Project Description:

The project takes a holistic approach to eliminate poor health, poverty and poor opportunities in rural areas of Fiji. These problems lead to young people drifting to cities or abusing kava/ marijuana/ home brew. Only 15% of the population is expected to live over 60 years and 77% die of NCDS. We demonstrate how rural life can be improved in terms of better health and standard of living cheaply and sustainably by living in harmony with the environment. Our model is empowering, showing people what can be achieved rather than imposing solutions. The project, run by and for indigenous Fijians, aims to effect lasting change by giving communities the tools to assess their needs and make changes they see as important.

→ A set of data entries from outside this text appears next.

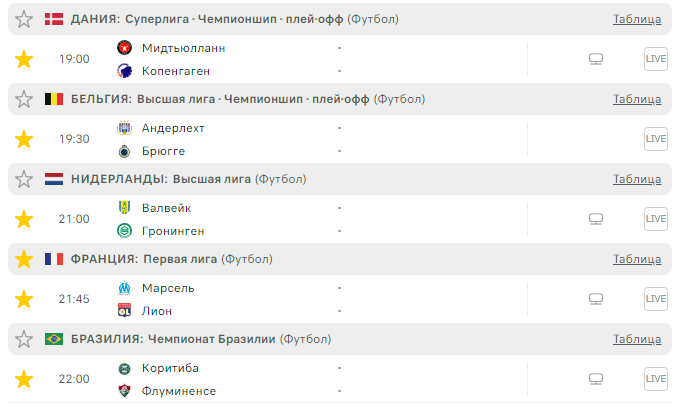
Task: Unstar the Midtjylland vs Copenhagen match
Action: click(x=24, y=59)
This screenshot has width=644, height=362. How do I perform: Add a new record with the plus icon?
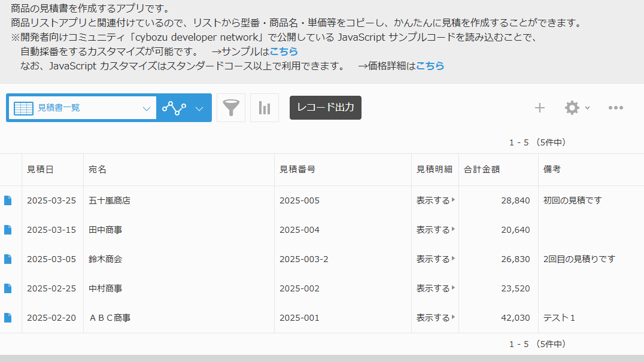[x=539, y=108]
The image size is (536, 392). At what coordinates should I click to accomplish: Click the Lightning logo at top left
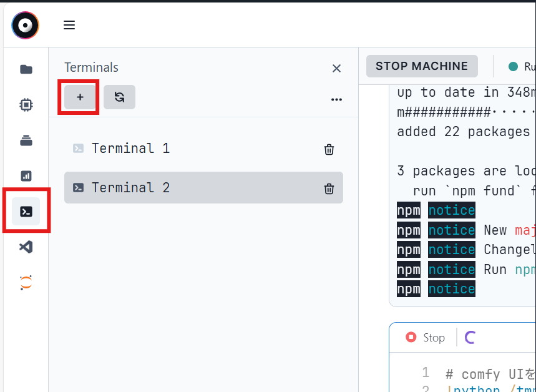(25, 25)
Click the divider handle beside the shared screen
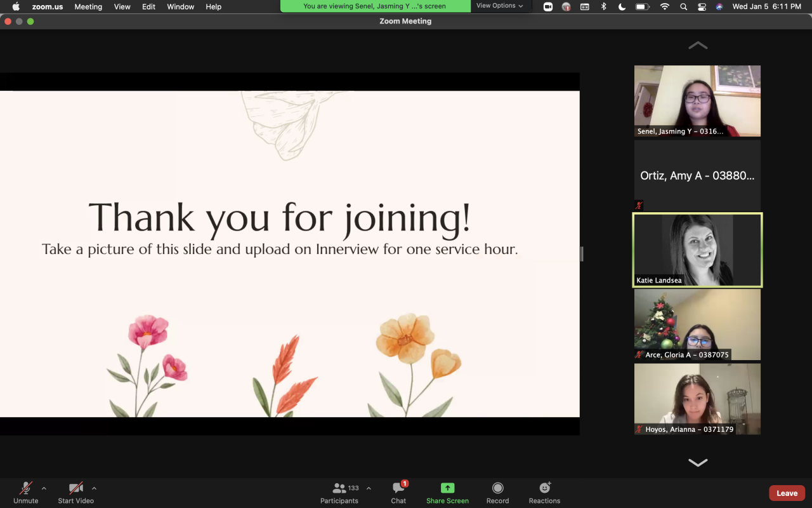This screenshot has width=812, height=508. pyautogui.click(x=582, y=254)
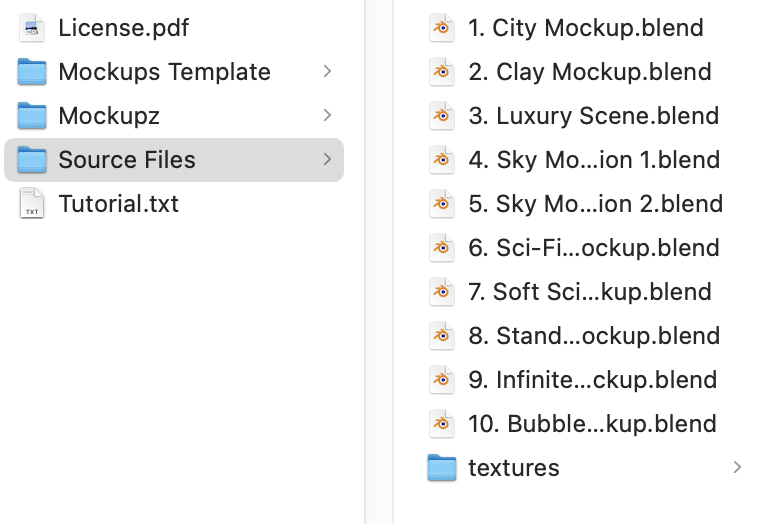Click the Blender icon for 1. City Mockup.blend
The image size is (774, 524).
(441, 28)
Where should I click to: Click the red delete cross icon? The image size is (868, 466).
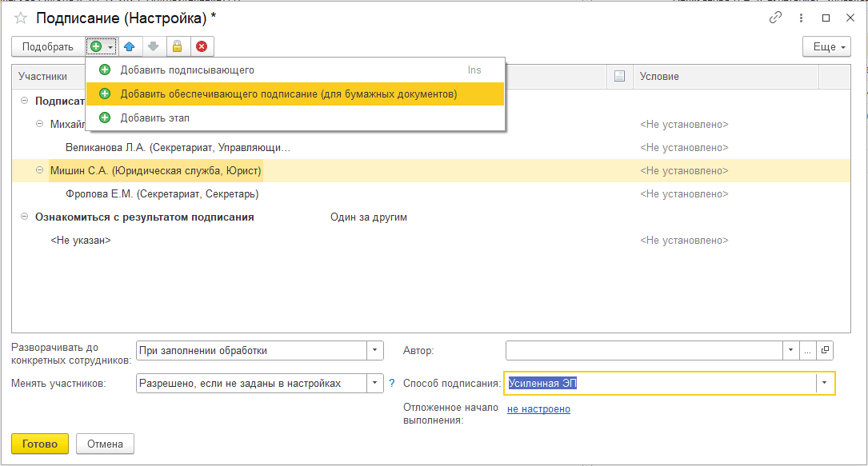202,47
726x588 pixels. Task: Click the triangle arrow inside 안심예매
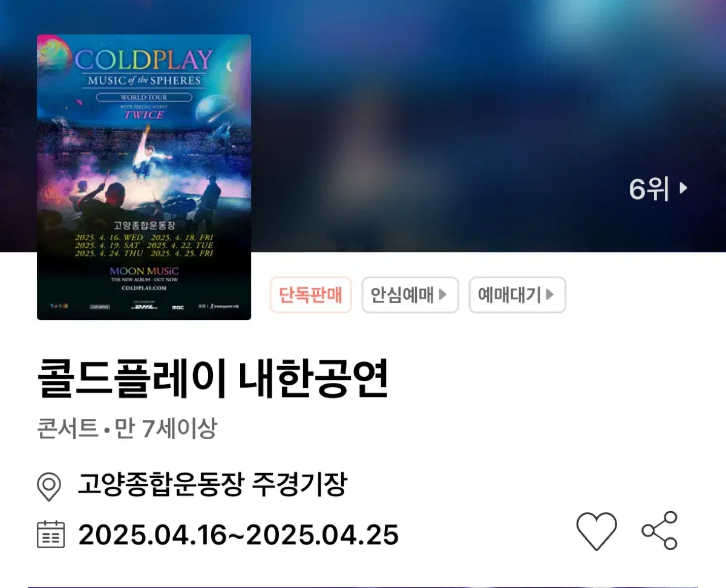pos(443,295)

It links communities with information available on the Internet from projects around the world who are effecting change and helps try out various models used to see their relevance in the Fiji environment. The emphasis is practical - learning by doing, research by trying things out.

We encourage healthy eating and food security by demonstrating ways of growing a variety of fruit, vegetables and root crops, and rearing animals so that they can feed their family first and sell surplus rather than growing a mono-crop and selling it to buy imported processed food. We do this through a model organic farm. We choose organic methods as inexpensive and good for your health. We encourage self-sufficiency, building using locally sourced sustainable materials and self-generated energy.

We will go on to build an information centre and school. The school will provide free education for those unable to afford conventional secondary schooling and want to stay in rural areas and farm. We will teach sustainable farming, building and energy production.

Impact of project:

​The project is set up to learn how to farm in a sustainable way. We encourage continuous learning; mixing local young people with volunteers from around the world, learning from each other. We believe in learning by doing, finding out, hands-on, how to achieve what you want.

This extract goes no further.